** START INFORMATION SHOWN **
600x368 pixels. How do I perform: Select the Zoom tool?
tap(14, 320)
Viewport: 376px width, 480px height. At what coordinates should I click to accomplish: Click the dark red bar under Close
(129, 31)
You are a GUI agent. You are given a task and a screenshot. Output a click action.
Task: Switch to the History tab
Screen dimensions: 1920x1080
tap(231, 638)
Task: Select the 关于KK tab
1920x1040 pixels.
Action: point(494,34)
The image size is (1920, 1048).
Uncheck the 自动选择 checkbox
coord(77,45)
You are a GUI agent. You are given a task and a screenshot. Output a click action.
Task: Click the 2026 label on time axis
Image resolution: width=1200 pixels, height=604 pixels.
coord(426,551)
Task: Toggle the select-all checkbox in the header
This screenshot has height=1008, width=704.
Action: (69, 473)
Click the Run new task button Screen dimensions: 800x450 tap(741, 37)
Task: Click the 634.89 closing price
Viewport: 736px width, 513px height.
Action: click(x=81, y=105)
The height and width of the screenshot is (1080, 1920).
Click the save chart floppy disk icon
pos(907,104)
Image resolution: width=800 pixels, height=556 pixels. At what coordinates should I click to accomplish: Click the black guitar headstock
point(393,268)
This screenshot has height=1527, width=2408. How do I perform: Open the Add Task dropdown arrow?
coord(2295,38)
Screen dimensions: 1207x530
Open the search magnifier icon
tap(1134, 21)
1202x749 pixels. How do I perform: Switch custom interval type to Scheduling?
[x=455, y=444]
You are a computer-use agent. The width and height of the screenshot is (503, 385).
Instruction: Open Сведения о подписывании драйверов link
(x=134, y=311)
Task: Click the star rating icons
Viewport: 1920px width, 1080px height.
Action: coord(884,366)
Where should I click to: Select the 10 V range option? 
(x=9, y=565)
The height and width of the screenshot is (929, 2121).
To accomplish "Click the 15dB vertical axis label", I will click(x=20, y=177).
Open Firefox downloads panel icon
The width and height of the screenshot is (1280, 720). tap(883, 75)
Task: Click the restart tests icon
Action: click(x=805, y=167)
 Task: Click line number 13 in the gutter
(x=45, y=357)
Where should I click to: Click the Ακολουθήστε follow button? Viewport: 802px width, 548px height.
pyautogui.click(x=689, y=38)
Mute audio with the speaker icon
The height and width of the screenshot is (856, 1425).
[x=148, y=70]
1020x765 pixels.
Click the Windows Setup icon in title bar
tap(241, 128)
** END INFORMATION SHOWN **
▸ DO THIS: Collect every line above that contains the word "checkbox".

▸ EXERCISE OUTPUT:
Uncheck the 自动选择 checkbox
Task: Toggle the select-all checkbox in the header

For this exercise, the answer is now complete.